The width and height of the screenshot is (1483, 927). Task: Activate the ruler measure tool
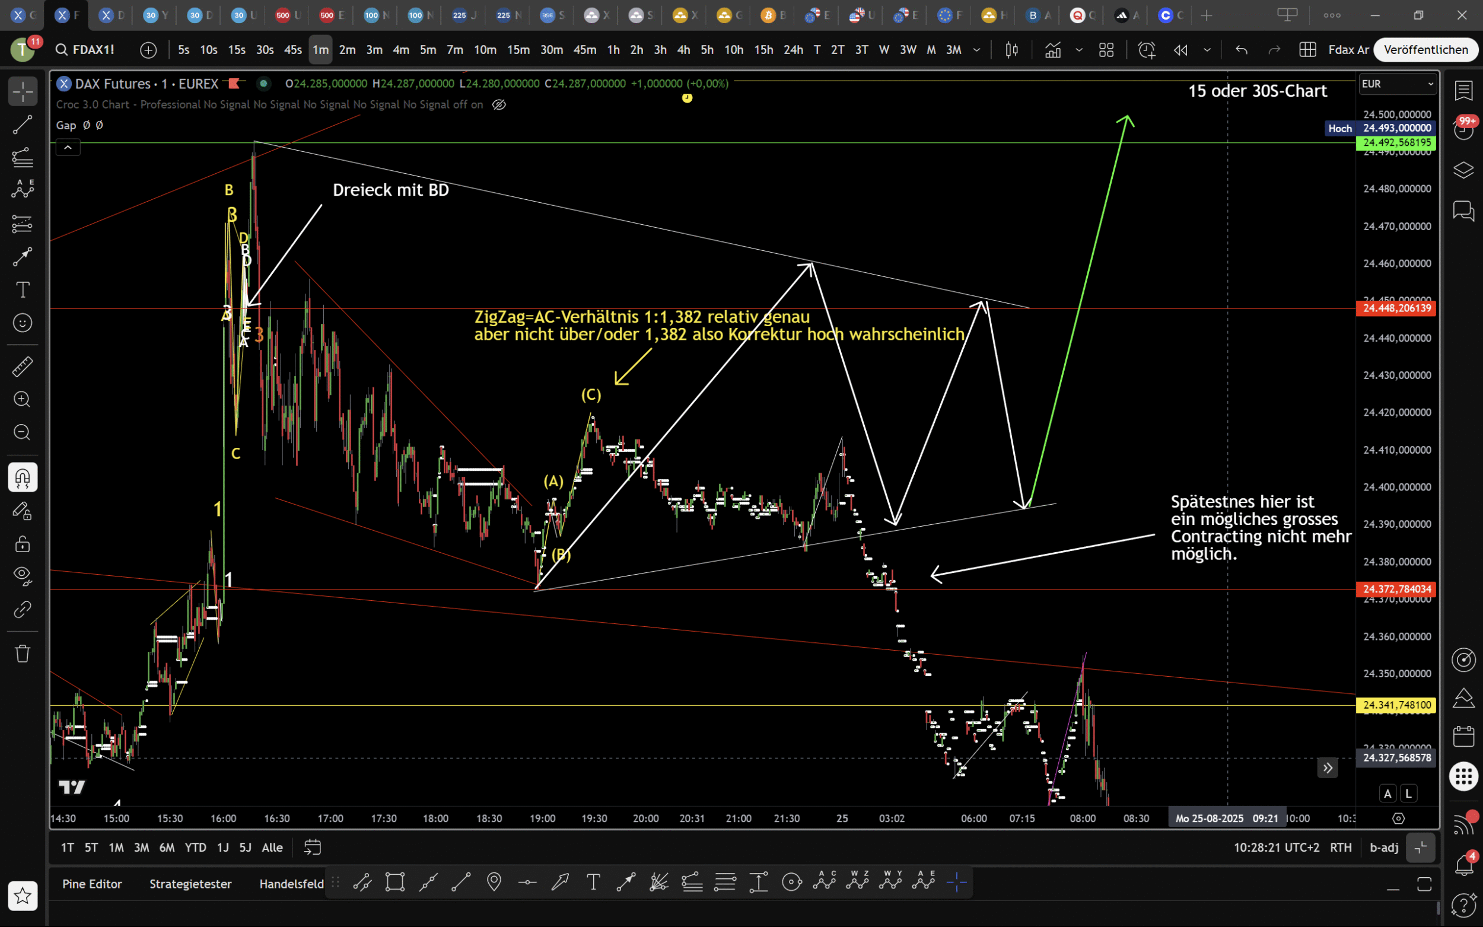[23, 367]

---

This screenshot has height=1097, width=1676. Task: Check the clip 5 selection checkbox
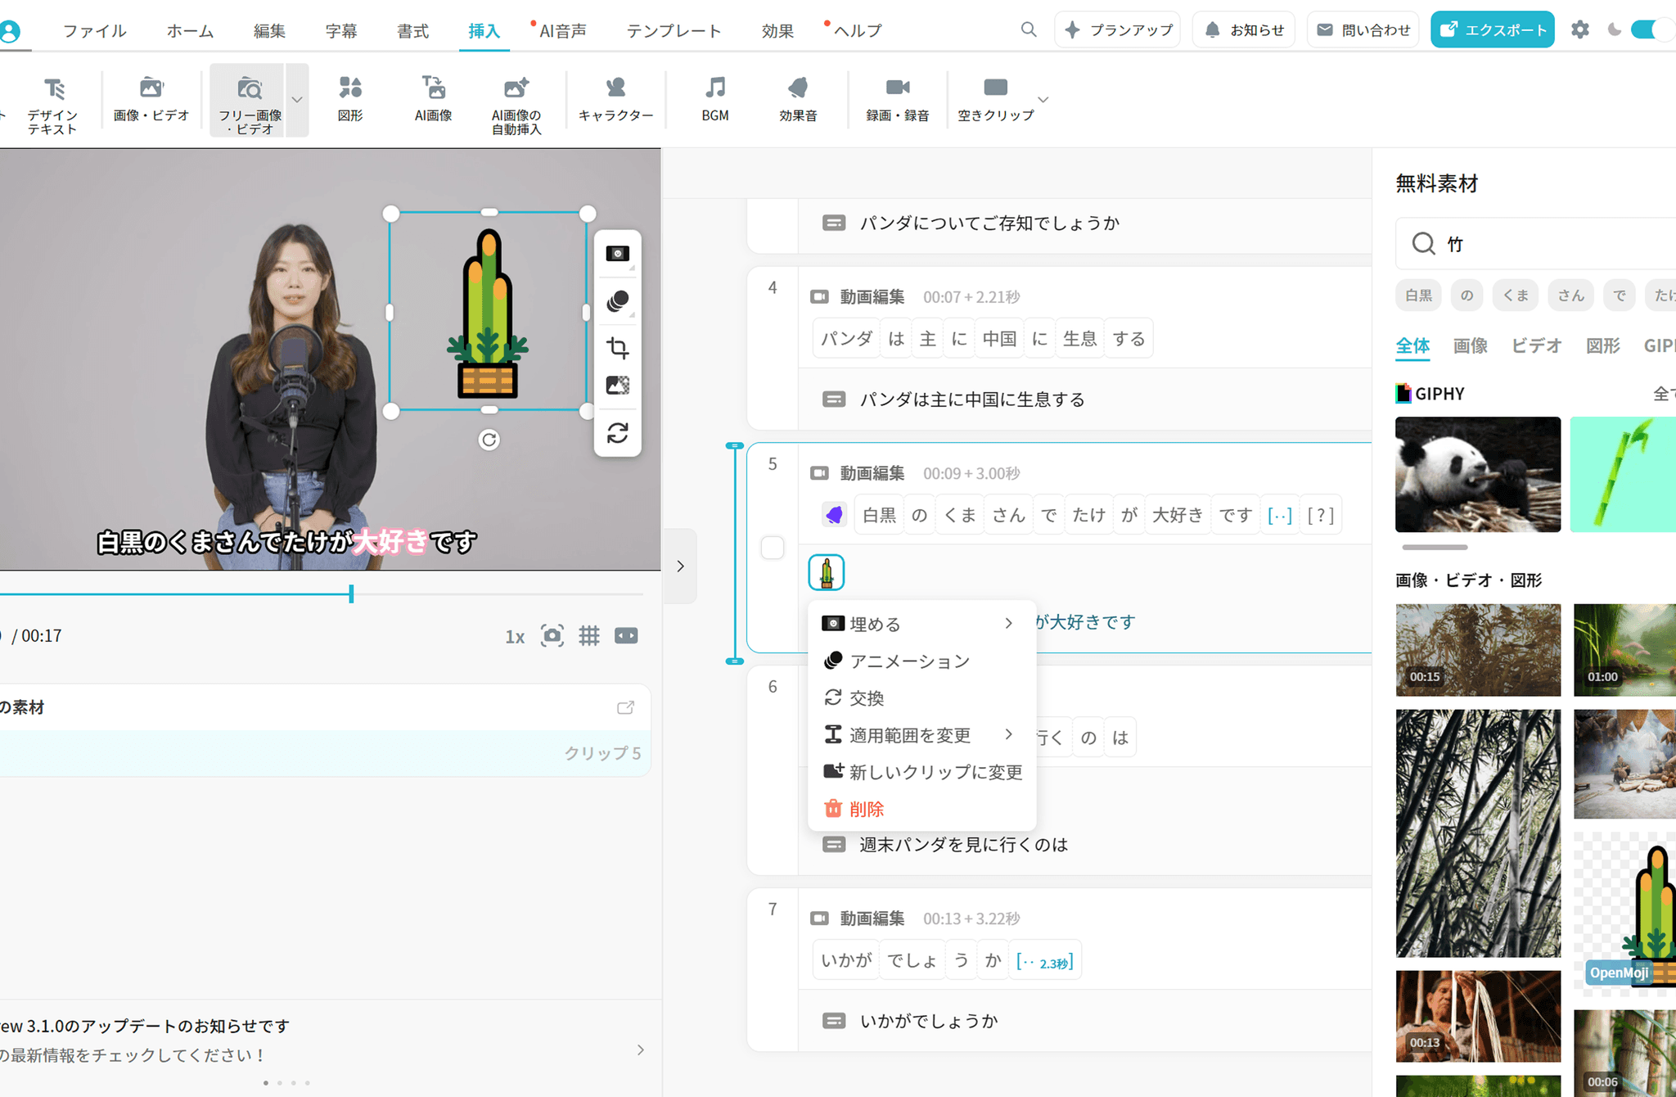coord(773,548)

...

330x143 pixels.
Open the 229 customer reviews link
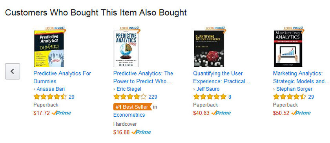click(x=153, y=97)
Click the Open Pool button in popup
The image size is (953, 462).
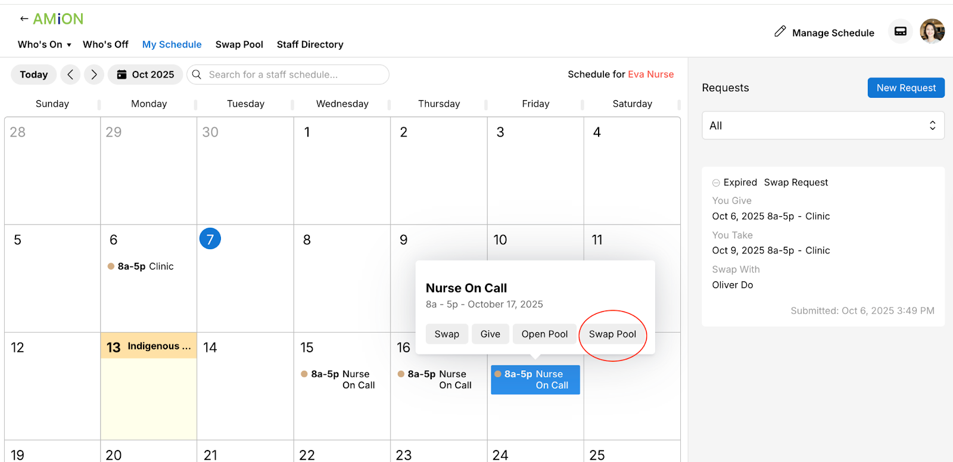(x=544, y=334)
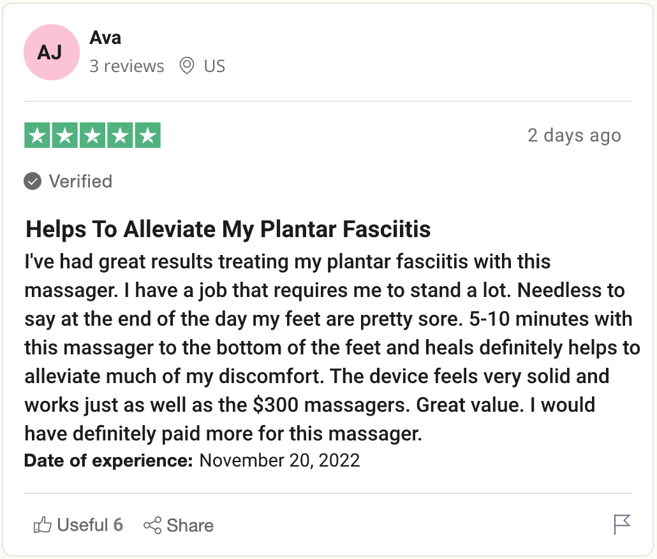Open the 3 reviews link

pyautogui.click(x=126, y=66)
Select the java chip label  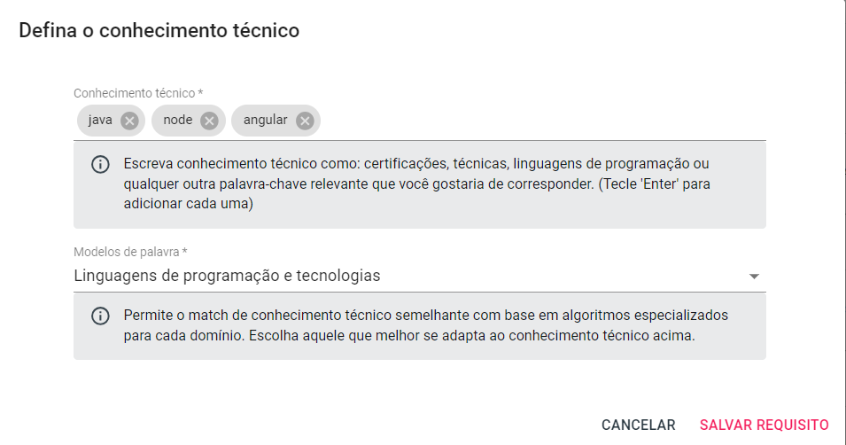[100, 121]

**GIVEN EXERCISE**
Update the material from the line containing "This screenshot has" down to the line containing "coord(773,548)", replacing "selection checkbox" with "selection toggle" and leaving everything else as it is. Return only those lines, without the pictures.

**FULL RESPONSE**
This screenshot has height=1097, width=1676. Task: Check the clip 5 selection toggle
coord(773,548)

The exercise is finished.